Like most of his contemporaries who were illiterate or semi-literate but street-smart, he saw through the hollowness of his bosses. But he had to earn a livelihood, and that meant massaging their egos, if necessary. So whatever nonsense they said or did, one always made them feel they were latter-day Aristotle’s, fountainheads of knowledge. Even if it was a case of the “bull being full”! Fifty years later, the children and grandchildren of those plantation workers have advanced beyond the wildest imaginations of their forebears, gaining education at the highest levels, controlling businesses big and small, and, in instances, effectively replacing the “White man” at the controls of the commanding heights of the economy.

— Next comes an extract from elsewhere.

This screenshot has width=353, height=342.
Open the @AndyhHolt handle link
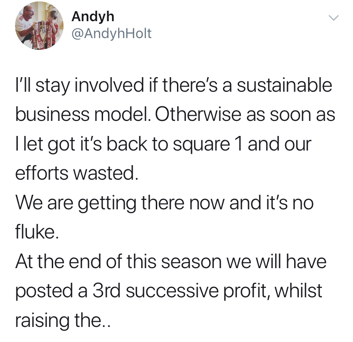click(112, 33)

But sadly, they are not street-smart as those “bound coolies” were. Because while people like my father could never be fooled by “chupidness” even as they allowed the purveyors to believe they were, today, many educated and advanced Indo-Trinidadians are easily misled by their leaders who feed them the same “bull full” in the form of raw “gobar”. Take Basdeo Panday's “tell all” meeting, which he summoned last Tuesday, vowing to let the country know the truth about his (or his wife’s, as he insists) London bank account. Knowing Panday as I do, I told everyone who cared to listen that he would do no such thing; that he would use the “tell all” as a drawing card for party supporters and detractors alike, so that he could boast of having a large crowd.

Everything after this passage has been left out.